SHORT PROBLEM - Copy all of the following material line for line, with no changes.

Records for locating displayed items
--- Start ---

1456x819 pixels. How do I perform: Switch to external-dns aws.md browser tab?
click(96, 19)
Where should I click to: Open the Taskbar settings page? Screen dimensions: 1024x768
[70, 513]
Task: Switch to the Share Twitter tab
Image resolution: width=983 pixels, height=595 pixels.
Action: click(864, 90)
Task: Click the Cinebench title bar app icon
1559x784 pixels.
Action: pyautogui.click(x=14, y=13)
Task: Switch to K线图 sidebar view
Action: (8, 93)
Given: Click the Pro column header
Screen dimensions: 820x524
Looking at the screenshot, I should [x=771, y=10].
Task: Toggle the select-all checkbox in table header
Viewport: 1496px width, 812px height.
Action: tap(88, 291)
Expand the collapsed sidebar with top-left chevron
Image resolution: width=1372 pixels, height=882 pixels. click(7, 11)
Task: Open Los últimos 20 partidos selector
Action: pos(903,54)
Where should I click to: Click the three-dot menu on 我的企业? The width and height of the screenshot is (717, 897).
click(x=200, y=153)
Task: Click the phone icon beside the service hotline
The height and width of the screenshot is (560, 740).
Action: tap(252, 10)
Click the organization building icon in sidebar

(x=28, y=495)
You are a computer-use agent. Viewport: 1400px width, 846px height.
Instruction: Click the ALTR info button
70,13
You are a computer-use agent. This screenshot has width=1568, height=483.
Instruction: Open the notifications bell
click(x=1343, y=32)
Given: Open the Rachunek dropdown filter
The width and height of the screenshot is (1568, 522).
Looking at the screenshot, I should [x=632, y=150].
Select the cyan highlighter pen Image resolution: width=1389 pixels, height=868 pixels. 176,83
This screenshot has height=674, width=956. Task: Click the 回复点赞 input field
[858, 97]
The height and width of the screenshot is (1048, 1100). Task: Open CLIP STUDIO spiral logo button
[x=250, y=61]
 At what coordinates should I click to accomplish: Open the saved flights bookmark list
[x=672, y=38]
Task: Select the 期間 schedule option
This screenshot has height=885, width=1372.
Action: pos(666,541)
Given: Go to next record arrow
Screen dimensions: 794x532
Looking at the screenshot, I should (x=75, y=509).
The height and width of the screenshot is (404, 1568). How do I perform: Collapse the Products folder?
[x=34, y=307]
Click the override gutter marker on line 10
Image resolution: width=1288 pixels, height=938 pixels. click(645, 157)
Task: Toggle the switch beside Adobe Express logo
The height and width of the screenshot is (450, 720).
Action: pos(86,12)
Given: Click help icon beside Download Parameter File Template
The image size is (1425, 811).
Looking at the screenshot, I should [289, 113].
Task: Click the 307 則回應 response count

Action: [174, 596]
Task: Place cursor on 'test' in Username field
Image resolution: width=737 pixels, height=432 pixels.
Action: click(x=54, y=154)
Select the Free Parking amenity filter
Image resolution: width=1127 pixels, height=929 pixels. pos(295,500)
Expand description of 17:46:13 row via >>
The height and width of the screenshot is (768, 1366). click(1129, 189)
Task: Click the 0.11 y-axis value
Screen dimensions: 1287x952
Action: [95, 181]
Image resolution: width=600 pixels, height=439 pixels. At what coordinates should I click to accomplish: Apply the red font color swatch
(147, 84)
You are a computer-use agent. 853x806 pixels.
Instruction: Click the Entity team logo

--- End ---

COMPLETED TASK -
1456x819 pixels. How do I perform: Switch to external-dns aws.md browser tab?
click(96, 19)
Where should I click to: Open the Taskbar settings page? Screen dimensions: 1024x768
[70, 513]
Task: Switch to the Share Twitter tab
Image resolution: width=983 pixels, height=595 pixels.
Action: click(864, 90)
Task: Click the Cinebench title bar app icon
1559x784 pixels.
Action: pyautogui.click(x=14, y=13)
Task: Switch to K线图 sidebar view
Action: (8, 93)
Given: Click the Pro column header
Screen dimensions: 820x524
Looking at the screenshot, I should [x=771, y=10].
Task: Toggle the select-all checkbox in table header
Viewport: 1496px width, 812px height.
Action: tap(88, 291)
Expand the collapsed sidebar with top-left chevron
Image resolution: width=1372 pixels, height=882 pixels. click(7, 11)
Task: Open Los últimos 20 partidos selector
Action: pos(903,54)
Where should I click to: Click the three-dot menu on 我的企业? The width and height of the screenshot is (717, 897).
click(x=200, y=153)
Task: Click the phone icon beside the service hotline
The height and width of the screenshot is (560, 740).
Action: tap(252, 10)
Click the organization building icon in sidebar

(x=28, y=495)
You are a computer-use agent. Viewport: 1400px width, 846px height.
Instruction: Click the ALTR info button
70,13
You are a computer-use agent. This screenshot has width=1568, height=483.
Instruction: Open the notifications bell
click(x=1343, y=32)
Given: Open the Rachunek dropdown filter
The width and height of the screenshot is (1568, 522).
Looking at the screenshot, I should [x=632, y=150].
Select the cyan highlighter pen Image resolution: width=1389 pixels, height=868 pixels. 176,83
This screenshot has height=674, width=956. Task: Click the 回复点赞 input field
[858, 97]
The height and width of the screenshot is (1048, 1100). Task: Open CLIP STUDIO spiral logo button
[x=250, y=61]
 At what coordinates should I click to accomplish: Open the saved flights bookmark list
[x=672, y=38]
Task: Select the 期間 schedule option
This screenshot has height=885, width=1372.
Action: pos(666,541)
Given: Go to next record arrow
Screen dimensions: 794x532
Looking at the screenshot, I should (x=75, y=509).
The height and width of the screenshot is (404, 1568). How do I perform: Collapse the Products folder?
[x=34, y=307]
Click the override gutter marker on line 10
Image resolution: width=1288 pixels, height=938 pixels. click(645, 157)
Task: Toggle the switch beside Adobe Express logo
The height and width of the screenshot is (450, 720).
Action: pos(86,12)
Given: Click help icon beside Download Parameter File Template
The image size is (1425, 811).
Looking at the screenshot, I should [289, 113].
Task: Click the 307 則回應 response count

Action: [174, 596]
Task: Place cursor on 'test' in Username field
Image resolution: width=737 pixels, height=432 pixels.
Action: click(x=54, y=154)
Select the Free Parking amenity filter
Image resolution: width=1127 pixels, height=929 pixels. pos(295,500)
Expand description of 17:46:13 row via >>
The height and width of the screenshot is (768, 1366). click(1129, 189)
Task: Click the 0.11 y-axis value
Screen dimensions: 1287x952
Action: [95, 181]
Image resolution: width=600 pixels, height=439 pixels. At what coordinates should I click to accomplish: Apply the red font color swatch
(147, 84)
You are a computer-use agent. 853x806 pixels.
Instruction: Click the Entity team logo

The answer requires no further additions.